WORK ORDER:
The entries below hold a line with "[Expand search field] (748, 84)" and a line with "Bridal (277, 2431)". Return those lines and all that lie between them, exactly and only.

[DATA FOR THIS TASK Boundary: Start]

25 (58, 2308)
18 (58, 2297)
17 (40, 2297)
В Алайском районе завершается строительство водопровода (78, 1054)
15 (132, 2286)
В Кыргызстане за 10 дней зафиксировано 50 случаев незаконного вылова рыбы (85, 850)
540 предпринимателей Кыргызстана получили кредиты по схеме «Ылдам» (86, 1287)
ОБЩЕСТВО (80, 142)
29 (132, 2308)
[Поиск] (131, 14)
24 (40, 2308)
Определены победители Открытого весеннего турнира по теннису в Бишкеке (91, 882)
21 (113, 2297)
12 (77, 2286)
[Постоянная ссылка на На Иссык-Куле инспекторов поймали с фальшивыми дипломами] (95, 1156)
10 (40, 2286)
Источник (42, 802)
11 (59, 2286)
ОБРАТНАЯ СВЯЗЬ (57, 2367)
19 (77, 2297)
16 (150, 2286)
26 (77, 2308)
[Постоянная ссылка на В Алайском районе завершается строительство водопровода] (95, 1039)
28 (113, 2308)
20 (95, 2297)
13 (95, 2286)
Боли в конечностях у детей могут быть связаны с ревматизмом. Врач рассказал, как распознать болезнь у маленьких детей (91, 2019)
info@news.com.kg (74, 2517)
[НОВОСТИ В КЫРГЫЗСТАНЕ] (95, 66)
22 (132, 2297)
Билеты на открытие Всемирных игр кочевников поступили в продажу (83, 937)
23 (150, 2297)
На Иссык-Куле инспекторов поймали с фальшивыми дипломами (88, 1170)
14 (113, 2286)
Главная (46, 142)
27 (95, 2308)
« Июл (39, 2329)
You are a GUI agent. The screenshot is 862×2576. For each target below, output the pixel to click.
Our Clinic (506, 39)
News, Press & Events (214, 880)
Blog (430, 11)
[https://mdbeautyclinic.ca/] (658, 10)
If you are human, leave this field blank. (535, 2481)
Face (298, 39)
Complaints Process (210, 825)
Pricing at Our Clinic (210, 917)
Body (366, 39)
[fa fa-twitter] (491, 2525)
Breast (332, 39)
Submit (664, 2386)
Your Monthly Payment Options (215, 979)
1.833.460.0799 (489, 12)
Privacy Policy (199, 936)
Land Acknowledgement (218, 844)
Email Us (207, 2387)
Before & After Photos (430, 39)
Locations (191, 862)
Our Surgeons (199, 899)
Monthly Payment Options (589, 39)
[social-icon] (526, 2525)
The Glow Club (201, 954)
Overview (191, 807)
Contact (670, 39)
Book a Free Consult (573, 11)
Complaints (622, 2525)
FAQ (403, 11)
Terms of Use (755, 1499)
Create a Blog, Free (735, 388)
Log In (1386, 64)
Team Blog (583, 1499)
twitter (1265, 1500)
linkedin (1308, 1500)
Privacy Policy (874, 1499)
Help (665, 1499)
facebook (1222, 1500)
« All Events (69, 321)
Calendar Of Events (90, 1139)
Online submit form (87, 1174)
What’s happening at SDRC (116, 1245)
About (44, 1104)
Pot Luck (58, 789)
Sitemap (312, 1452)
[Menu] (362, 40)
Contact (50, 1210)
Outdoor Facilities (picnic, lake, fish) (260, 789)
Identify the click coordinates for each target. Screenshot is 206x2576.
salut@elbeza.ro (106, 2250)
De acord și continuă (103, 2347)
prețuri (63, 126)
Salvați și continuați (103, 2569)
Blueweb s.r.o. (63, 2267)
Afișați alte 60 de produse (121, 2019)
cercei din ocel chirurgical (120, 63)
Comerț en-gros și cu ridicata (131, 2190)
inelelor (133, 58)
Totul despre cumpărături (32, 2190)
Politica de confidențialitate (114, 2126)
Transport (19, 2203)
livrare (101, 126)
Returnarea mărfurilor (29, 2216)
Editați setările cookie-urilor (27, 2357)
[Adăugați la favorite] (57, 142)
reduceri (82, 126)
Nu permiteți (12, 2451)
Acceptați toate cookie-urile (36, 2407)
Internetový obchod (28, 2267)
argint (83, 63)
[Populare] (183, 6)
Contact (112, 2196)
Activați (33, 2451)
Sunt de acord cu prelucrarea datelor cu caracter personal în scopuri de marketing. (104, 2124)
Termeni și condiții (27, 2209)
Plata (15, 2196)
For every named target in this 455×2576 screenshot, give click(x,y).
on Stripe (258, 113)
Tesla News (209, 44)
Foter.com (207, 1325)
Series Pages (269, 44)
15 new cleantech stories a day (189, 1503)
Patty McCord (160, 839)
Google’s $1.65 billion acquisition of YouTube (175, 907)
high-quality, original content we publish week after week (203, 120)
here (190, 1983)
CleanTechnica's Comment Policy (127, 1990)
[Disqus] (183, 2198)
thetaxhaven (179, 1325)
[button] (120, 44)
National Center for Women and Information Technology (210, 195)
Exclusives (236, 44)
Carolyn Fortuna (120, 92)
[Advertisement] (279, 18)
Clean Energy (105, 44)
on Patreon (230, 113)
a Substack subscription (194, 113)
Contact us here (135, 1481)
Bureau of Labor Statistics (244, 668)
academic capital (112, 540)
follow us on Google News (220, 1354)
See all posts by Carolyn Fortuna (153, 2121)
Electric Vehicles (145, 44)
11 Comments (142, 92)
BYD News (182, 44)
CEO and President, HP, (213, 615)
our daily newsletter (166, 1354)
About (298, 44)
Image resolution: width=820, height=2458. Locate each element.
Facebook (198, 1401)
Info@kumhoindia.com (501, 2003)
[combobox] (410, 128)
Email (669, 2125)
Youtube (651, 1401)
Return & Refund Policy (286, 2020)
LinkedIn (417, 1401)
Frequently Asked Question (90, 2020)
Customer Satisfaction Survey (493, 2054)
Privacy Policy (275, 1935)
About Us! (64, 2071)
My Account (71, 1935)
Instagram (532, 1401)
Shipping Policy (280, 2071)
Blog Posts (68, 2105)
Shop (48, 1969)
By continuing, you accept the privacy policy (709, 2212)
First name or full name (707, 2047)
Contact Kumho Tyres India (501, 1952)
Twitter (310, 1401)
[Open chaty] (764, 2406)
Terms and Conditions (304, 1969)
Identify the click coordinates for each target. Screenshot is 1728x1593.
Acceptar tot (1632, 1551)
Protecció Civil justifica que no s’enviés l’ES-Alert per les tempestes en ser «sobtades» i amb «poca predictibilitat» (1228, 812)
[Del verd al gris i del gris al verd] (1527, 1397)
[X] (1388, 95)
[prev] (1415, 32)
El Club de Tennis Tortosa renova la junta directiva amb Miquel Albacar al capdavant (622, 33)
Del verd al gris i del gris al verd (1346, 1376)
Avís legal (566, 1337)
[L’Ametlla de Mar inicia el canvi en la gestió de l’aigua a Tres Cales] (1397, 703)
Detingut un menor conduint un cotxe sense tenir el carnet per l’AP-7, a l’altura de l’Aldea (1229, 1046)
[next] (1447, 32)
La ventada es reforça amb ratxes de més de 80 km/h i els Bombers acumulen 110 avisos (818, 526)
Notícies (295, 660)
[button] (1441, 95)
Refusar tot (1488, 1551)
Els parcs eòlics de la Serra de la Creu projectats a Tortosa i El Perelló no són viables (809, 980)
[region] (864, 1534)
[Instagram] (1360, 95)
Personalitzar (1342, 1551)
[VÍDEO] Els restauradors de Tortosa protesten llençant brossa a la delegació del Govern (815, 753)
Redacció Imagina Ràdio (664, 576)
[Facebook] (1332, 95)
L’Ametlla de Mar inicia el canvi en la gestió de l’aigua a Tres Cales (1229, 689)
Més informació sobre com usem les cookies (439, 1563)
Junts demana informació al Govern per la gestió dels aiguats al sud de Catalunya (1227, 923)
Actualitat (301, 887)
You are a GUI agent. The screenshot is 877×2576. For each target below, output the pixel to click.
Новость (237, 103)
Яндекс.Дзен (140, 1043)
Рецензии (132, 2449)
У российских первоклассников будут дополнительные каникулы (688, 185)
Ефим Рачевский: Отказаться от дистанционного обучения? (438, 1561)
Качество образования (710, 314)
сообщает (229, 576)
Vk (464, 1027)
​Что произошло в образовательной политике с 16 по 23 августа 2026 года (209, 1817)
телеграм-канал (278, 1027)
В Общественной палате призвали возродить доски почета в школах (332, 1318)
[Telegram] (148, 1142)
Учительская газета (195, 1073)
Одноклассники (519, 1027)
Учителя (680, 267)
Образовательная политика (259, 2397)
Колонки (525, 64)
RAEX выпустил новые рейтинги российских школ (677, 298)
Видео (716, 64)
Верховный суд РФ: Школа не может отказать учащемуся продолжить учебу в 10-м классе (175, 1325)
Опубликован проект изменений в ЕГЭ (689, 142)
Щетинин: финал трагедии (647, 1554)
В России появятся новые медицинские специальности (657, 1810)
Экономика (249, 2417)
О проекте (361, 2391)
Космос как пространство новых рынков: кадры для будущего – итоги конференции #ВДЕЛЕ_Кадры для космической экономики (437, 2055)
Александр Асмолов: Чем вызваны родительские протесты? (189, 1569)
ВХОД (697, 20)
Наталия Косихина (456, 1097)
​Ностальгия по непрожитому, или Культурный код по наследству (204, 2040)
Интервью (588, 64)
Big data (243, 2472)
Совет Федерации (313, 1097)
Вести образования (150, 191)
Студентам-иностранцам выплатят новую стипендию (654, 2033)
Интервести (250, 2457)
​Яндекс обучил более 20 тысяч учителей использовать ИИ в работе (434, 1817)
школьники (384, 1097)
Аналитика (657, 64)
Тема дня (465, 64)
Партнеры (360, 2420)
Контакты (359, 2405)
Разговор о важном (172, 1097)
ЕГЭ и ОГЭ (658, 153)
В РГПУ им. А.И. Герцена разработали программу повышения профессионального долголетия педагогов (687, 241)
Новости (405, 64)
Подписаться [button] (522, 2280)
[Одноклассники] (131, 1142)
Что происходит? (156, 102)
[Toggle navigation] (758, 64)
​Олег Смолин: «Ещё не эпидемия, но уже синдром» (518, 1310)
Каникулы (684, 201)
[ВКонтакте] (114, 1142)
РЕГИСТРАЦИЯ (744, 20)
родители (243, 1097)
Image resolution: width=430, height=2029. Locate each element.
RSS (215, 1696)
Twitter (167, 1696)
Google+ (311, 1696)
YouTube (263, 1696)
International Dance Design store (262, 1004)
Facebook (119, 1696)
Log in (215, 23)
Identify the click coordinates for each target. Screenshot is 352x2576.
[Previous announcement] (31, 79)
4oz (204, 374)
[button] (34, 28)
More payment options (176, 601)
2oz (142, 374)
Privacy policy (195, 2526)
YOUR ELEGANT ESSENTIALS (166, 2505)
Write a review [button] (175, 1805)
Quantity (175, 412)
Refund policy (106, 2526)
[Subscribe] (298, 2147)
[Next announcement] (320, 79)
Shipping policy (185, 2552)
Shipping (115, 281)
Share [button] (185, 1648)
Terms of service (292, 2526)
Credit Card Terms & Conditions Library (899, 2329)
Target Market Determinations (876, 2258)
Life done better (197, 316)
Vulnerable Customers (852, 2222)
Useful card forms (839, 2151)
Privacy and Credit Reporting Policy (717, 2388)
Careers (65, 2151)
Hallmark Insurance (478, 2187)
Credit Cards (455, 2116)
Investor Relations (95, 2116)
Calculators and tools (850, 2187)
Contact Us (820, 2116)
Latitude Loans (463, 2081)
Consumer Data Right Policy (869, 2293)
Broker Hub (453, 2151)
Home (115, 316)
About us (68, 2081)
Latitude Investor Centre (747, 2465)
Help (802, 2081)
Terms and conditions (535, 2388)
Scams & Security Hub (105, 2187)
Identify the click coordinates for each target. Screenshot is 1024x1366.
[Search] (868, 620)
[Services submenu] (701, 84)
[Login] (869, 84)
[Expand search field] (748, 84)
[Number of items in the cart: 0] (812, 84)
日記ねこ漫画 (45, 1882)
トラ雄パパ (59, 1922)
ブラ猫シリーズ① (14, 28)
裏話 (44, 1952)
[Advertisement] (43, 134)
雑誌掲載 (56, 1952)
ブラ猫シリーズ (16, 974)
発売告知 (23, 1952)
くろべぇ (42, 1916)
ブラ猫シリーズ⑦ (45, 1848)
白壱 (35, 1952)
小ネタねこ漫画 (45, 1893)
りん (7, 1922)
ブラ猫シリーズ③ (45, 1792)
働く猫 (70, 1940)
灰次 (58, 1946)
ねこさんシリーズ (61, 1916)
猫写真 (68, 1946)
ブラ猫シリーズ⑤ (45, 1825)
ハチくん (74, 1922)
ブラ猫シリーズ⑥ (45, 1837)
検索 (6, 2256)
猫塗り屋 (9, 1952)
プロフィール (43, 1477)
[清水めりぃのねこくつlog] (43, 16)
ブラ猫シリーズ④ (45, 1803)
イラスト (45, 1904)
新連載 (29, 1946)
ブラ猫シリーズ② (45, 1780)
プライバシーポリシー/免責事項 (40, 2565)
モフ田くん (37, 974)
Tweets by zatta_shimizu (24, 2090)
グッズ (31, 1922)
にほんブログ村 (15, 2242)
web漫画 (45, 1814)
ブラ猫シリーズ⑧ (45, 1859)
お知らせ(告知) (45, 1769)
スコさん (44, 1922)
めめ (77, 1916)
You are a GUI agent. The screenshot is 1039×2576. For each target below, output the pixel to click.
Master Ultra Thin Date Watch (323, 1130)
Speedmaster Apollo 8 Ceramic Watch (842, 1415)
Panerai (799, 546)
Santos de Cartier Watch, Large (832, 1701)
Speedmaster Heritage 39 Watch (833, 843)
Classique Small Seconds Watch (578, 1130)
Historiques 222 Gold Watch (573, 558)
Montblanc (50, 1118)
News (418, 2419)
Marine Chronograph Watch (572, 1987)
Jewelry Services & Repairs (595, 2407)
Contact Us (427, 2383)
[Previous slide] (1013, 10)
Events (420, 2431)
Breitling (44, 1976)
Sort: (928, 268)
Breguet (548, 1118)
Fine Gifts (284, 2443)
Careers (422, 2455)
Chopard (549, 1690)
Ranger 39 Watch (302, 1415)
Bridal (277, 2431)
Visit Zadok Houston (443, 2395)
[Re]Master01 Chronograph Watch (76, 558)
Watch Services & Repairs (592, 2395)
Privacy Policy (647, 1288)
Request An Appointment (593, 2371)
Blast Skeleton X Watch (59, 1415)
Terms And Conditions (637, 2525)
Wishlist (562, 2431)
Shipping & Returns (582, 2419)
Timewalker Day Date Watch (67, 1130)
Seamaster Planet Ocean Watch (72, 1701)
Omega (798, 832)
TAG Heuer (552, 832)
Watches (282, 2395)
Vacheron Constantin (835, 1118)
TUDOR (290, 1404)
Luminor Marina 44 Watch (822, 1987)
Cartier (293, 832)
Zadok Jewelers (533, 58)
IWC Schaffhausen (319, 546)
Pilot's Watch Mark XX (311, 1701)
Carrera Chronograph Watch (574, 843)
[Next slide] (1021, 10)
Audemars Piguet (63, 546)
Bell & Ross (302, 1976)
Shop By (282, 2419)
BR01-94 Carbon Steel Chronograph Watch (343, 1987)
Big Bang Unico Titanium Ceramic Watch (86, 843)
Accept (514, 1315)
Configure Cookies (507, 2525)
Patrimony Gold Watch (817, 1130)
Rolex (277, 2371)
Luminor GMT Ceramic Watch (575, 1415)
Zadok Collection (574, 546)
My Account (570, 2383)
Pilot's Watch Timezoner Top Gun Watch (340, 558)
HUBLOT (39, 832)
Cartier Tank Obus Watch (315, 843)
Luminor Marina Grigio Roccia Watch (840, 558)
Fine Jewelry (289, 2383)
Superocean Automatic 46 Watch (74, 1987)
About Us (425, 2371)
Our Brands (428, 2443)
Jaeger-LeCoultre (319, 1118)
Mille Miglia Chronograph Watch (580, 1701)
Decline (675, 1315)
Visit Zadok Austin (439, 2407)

[DATA FOR THIS TASK Boundary: End]

RESPONSE BOX:
[Expand search field] (748, 84)
[Number of items in the cart: 0] (812, 84)
日記ねこ漫画 (45, 1882)
トラ雄パパ (59, 1922)
ブラ猫シリーズ① (14, 28)
裏話 (44, 1952)
[Advertisement] (43, 134)
雑誌掲載 (56, 1952)
ブラ猫シリーズ (16, 974)
発売告知 (23, 1952)
くろべぇ (42, 1916)
ブラ猫シリーズ⑦ (45, 1848)
白壱 (35, 1952)
小ネタねこ漫画 (45, 1893)
りん (7, 1922)
ブラ猫シリーズ③ (45, 1792)
働く猫 (70, 1940)
灰次 (58, 1946)
ねこさんシリーズ (61, 1916)
猫写真 (68, 1946)
ブラ猫シリーズ⑤ (45, 1825)
ハチくん (74, 1922)
ブラ猫シリーズ⑥ (45, 1837)
検索 (6, 2256)
猫塗り屋 (9, 1952)
プロフィール (43, 1477)
[清水めりぃのねこくつlog] (43, 16)
ブラ猫シリーズ④ (45, 1803)
イラスト (45, 1904)
新連載 (29, 1946)
ブラ猫シリーズ② (45, 1780)
プライバシーポリシー/免責事項 (40, 2565)
モフ田くん (37, 974)
Tweets by zatta_shimizu (24, 2090)
グッズ (31, 1922)
にほんブログ村 (15, 2242)
web漫画 (45, 1814)
ブラ猫シリーズ⑧ (45, 1859)
お知らせ(告知) (45, 1769)
スコさん (44, 1922)
めめ (77, 1916)
You are a GUI agent. The screenshot is 1039×2576. For each target below, output the pixel to click.
Master Ultra Thin Date Watch (323, 1130)
Speedmaster Apollo 8 Ceramic Watch (842, 1415)
Panerai (799, 546)
Santos de Cartier Watch, Large (832, 1701)
Speedmaster Heritage 39 Watch (833, 843)
Classique Small Seconds Watch (578, 1130)
Historiques 222 Gold Watch (573, 558)
Montblanc (50, 1118)
News (418, 2419)
Marine Chronograph Watch (572, 1987)
Jewelry Services & Repairs (595, 2407)
Contact Us (427, 2383)
[Previous slide] (1013, 10)
Events (420, 2431)
Breitling (44, 1976)
Sort: (928, 268)
Breguet (548, 1118)
Fine Gifts (284, 2443)
Careers (422, 2455)
Chopard (549, 1690)
Ranger 39 Watch (302, 1415)
Bridal (277, 2431)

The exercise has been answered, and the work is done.